Work instructions.
From the entries below, copy exactly the lines from the one that contains "You are a GUI" through the one that contains "Explore Hunter wheel balancers", both included, and only those.

Data in this exercise Block Start

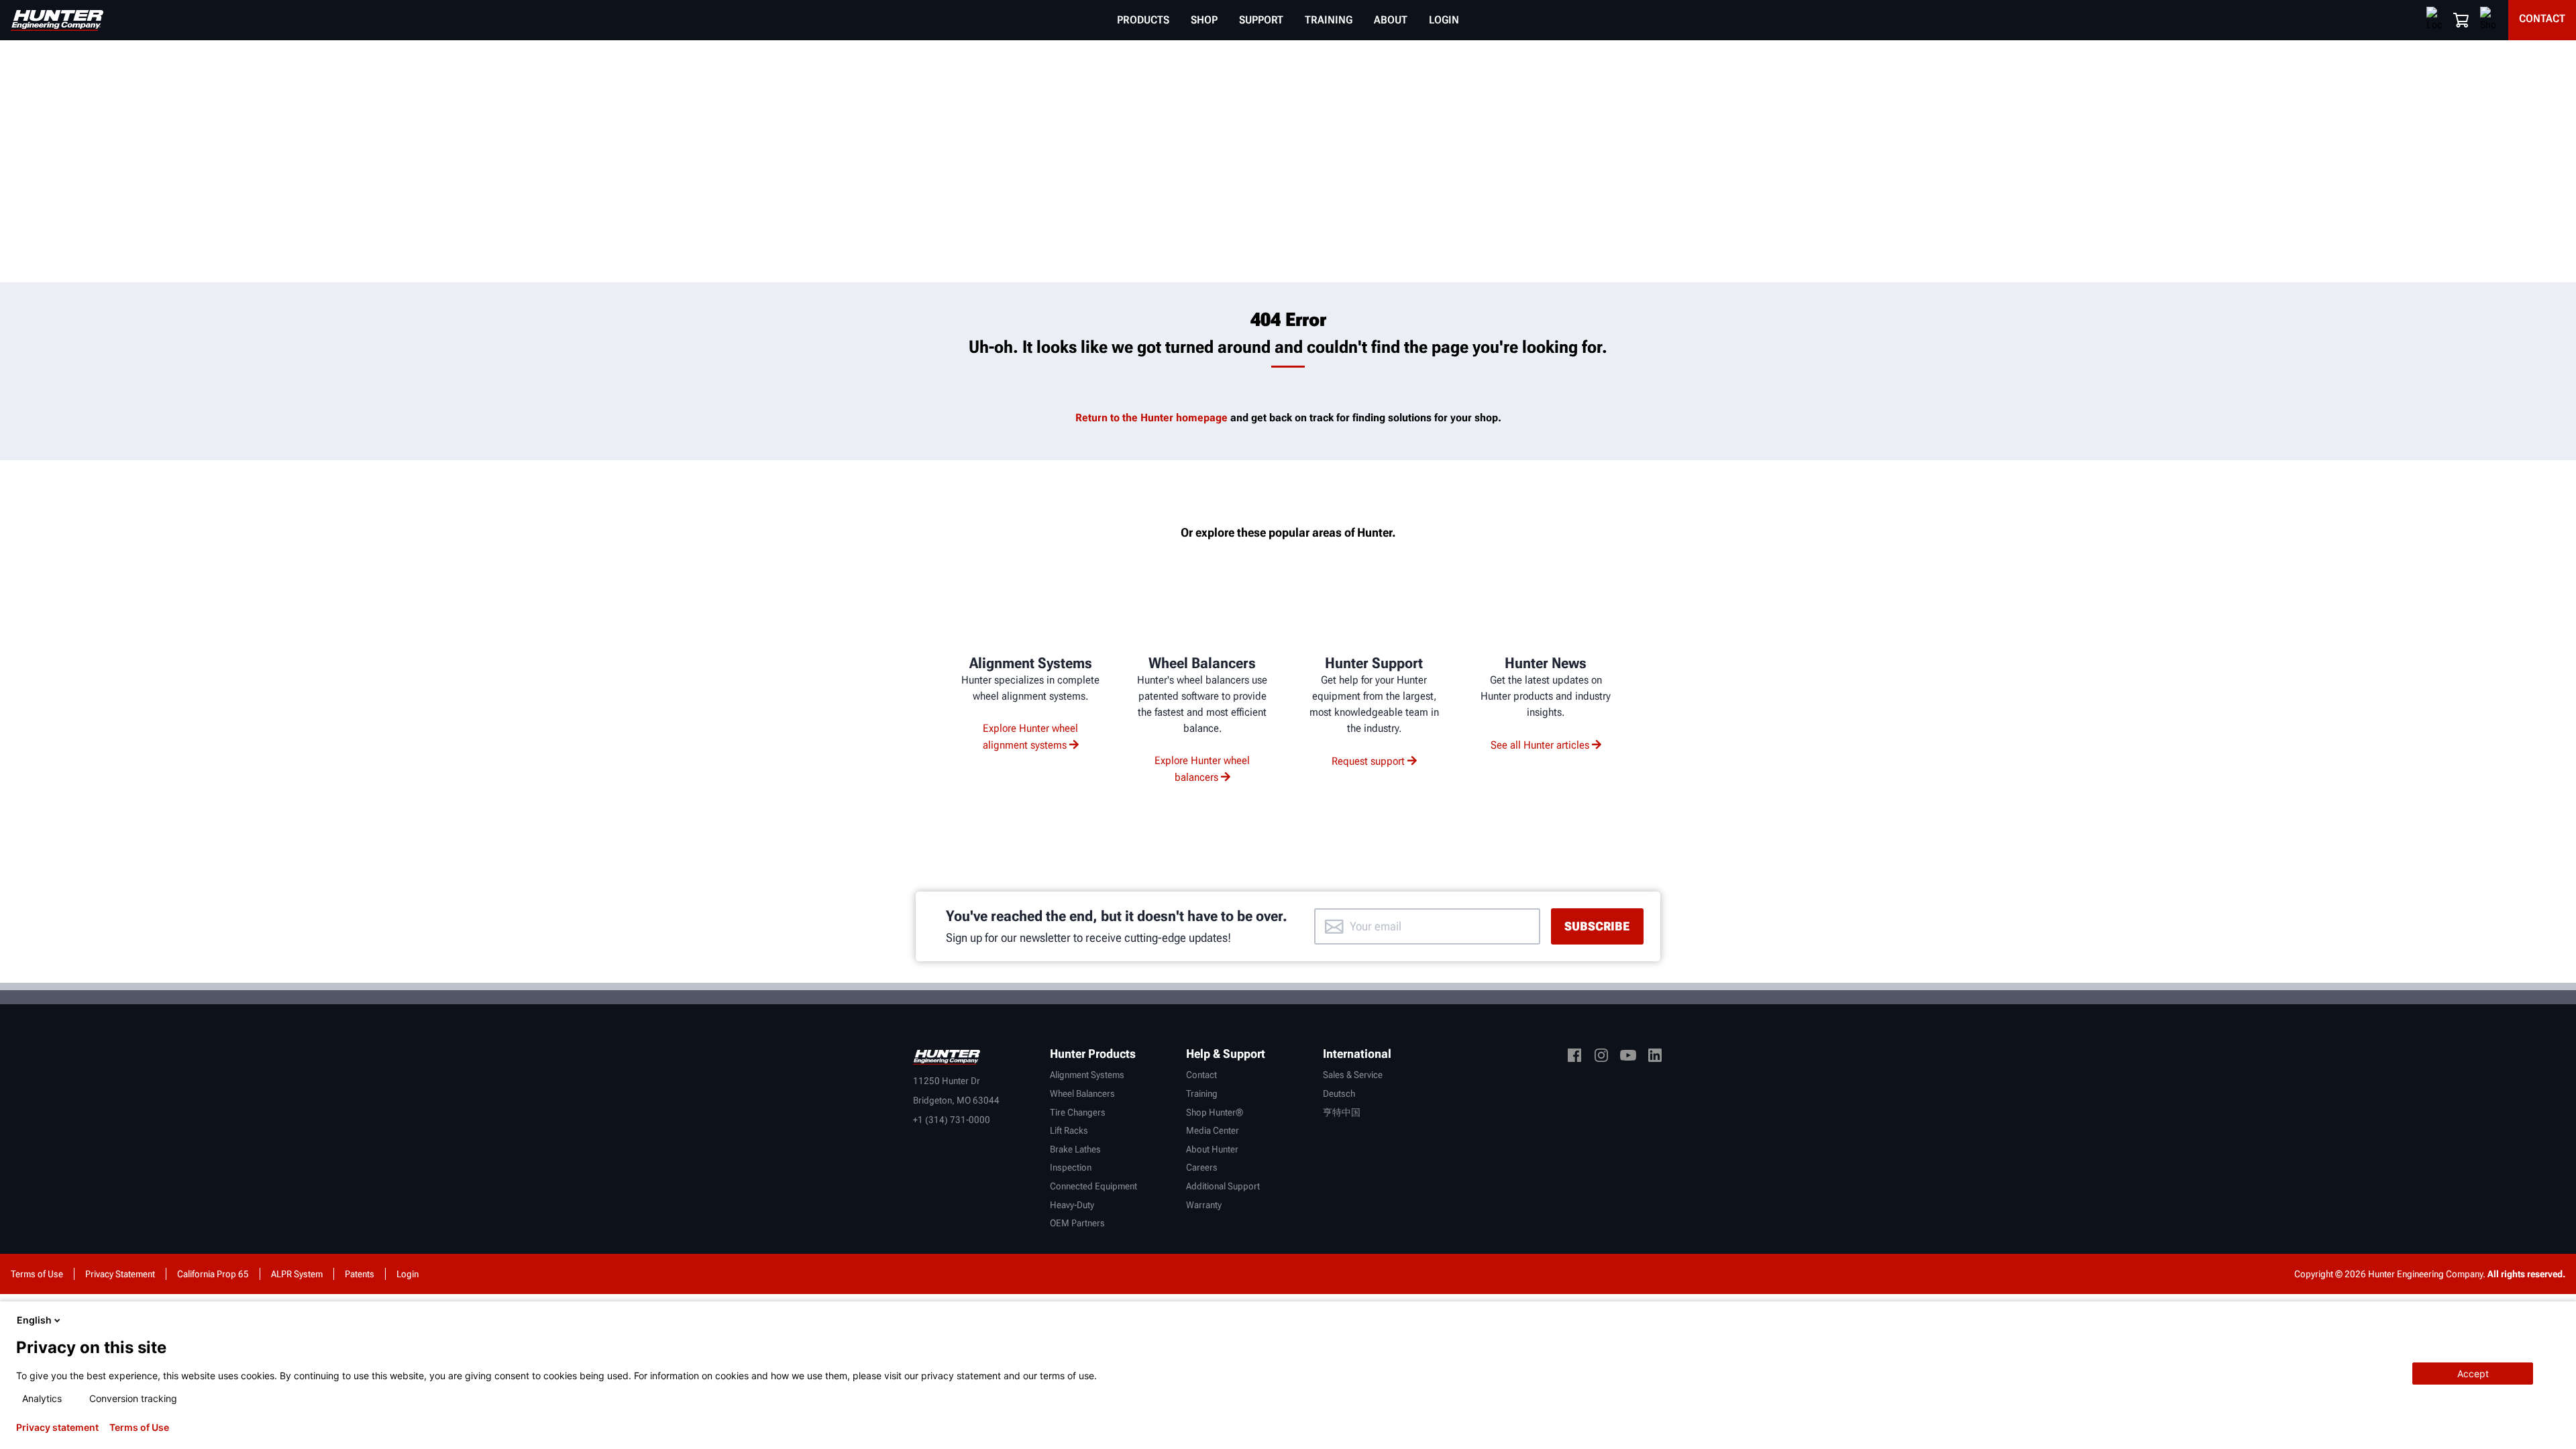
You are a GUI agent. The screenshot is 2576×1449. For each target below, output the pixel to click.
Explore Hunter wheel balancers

Data in this exercise Block End
Data in this exercise Block Start

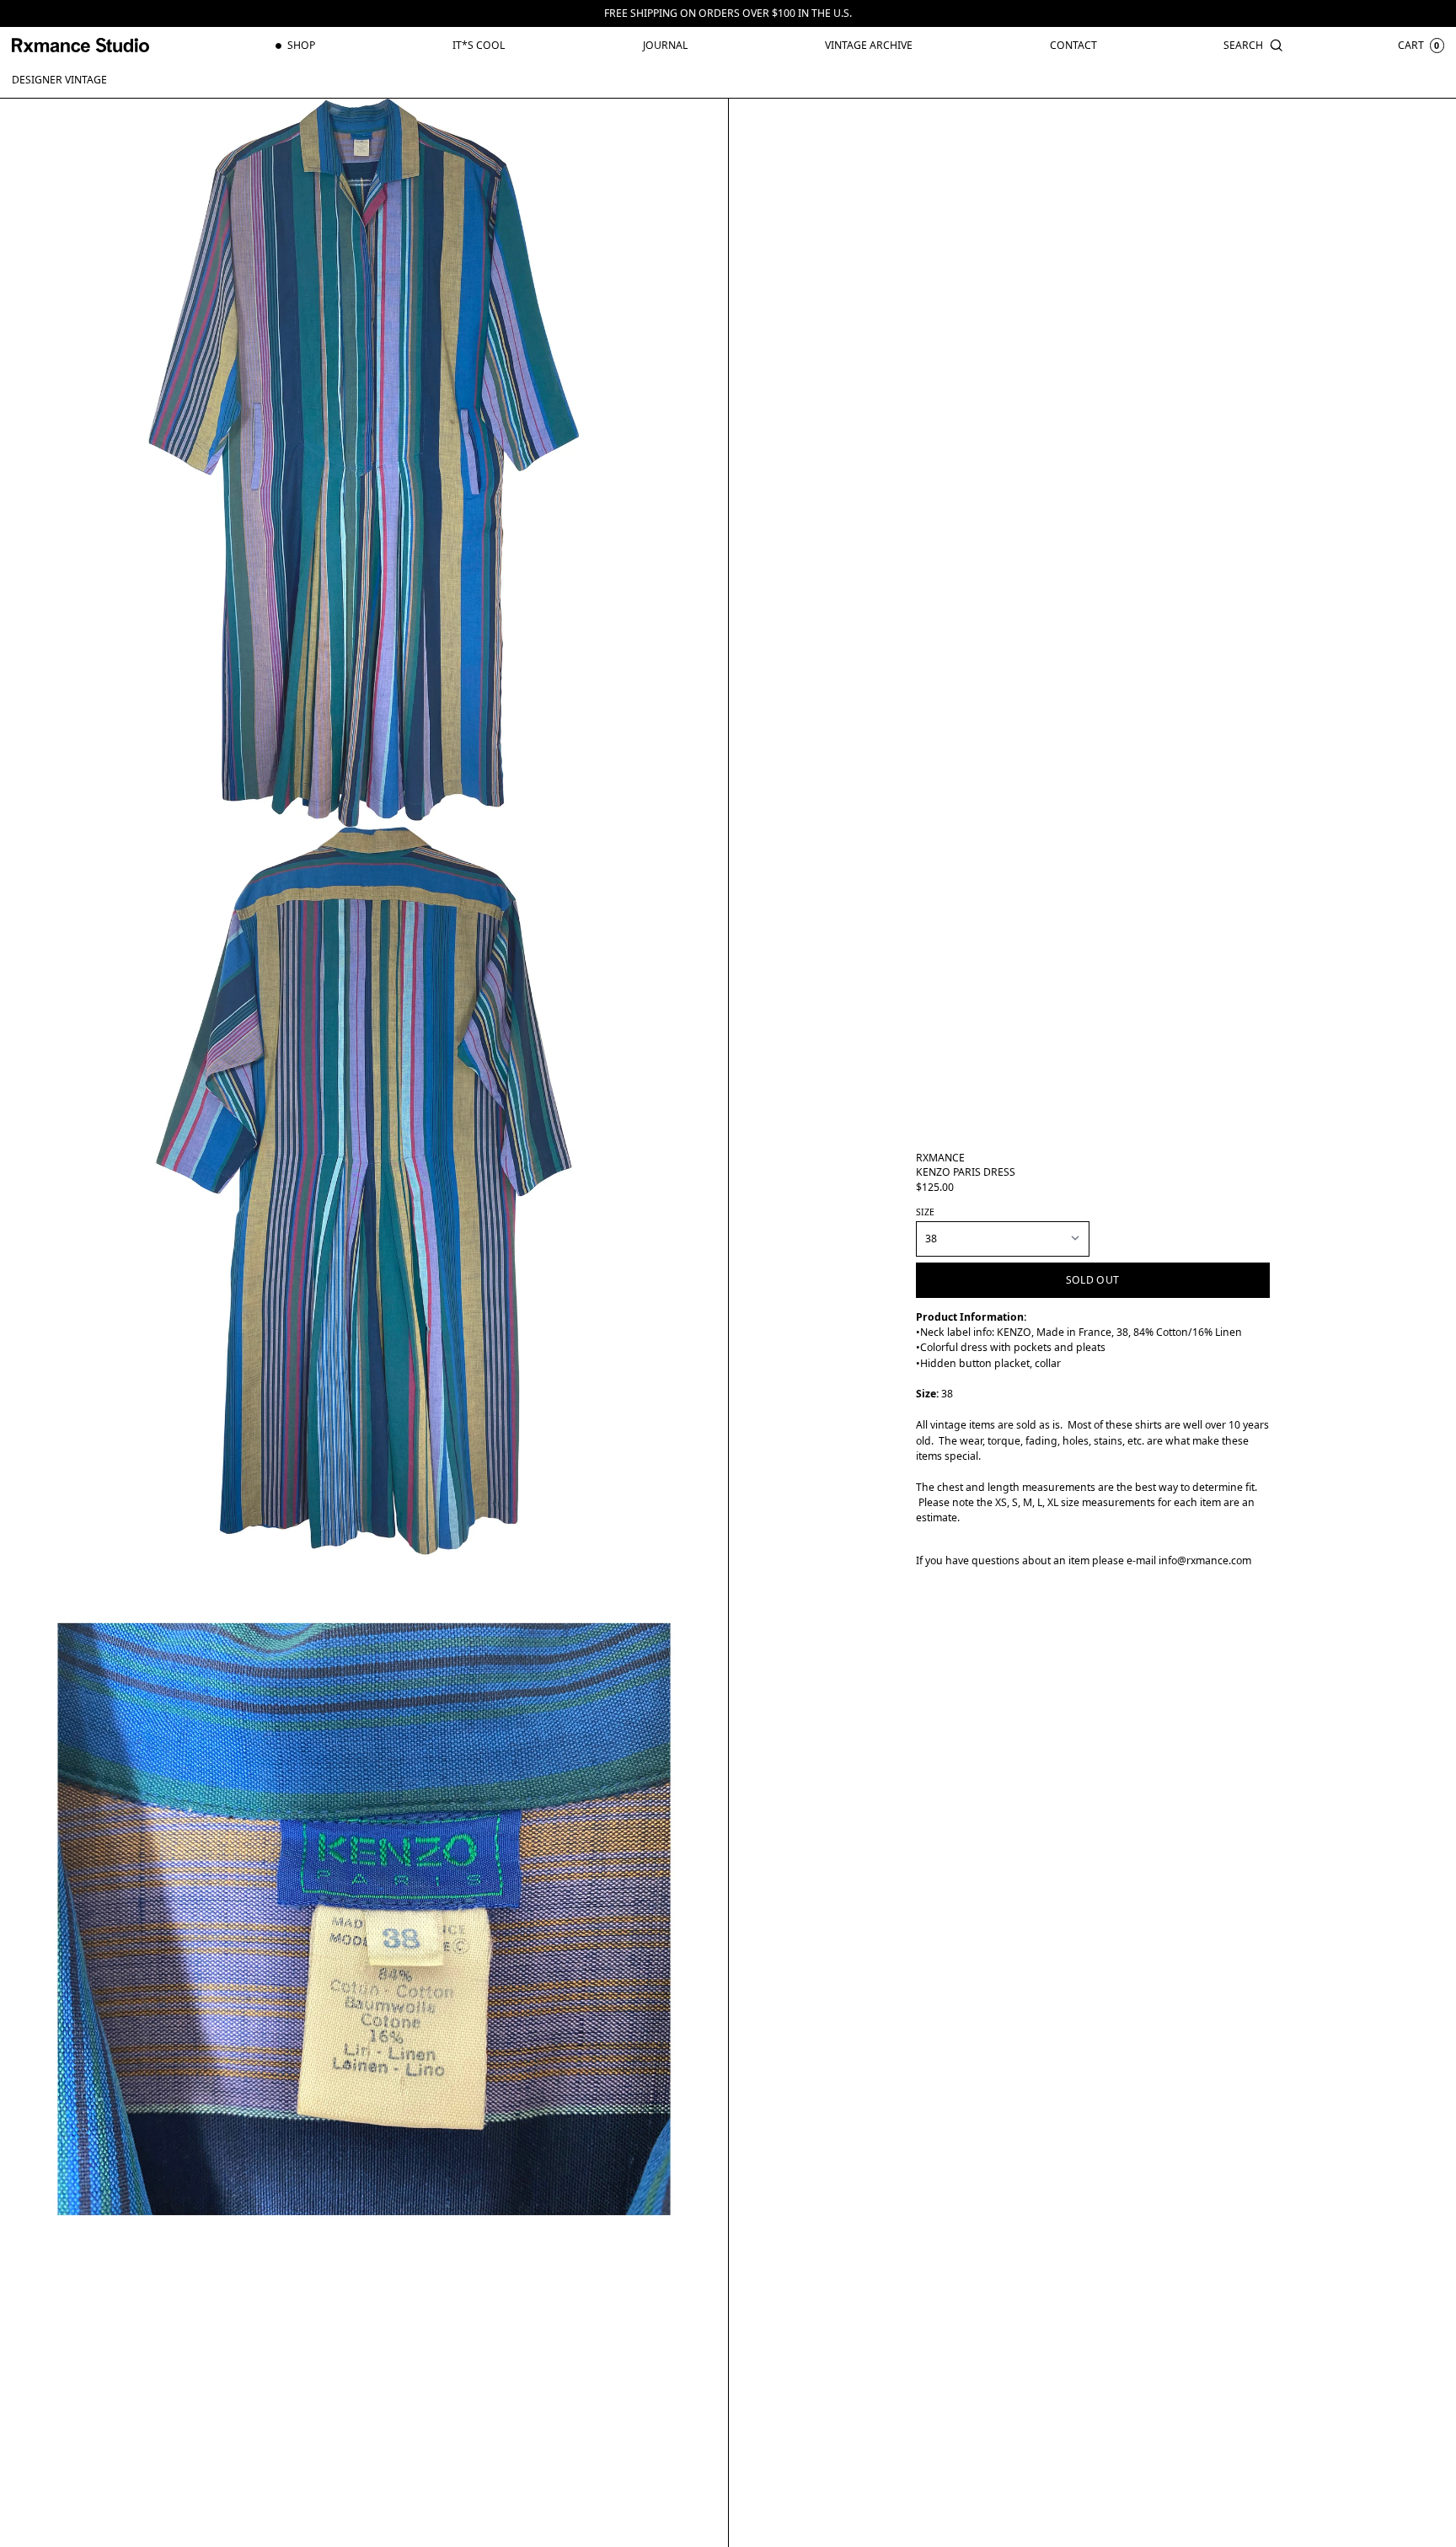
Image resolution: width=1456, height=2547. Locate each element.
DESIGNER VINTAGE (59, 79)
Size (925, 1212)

Data in this exercise Block End

Result below.
You are a GUI agent. The screenshot is 2576×1449. For each target below, output the pixel to click.
Explore Hunter wheel balancers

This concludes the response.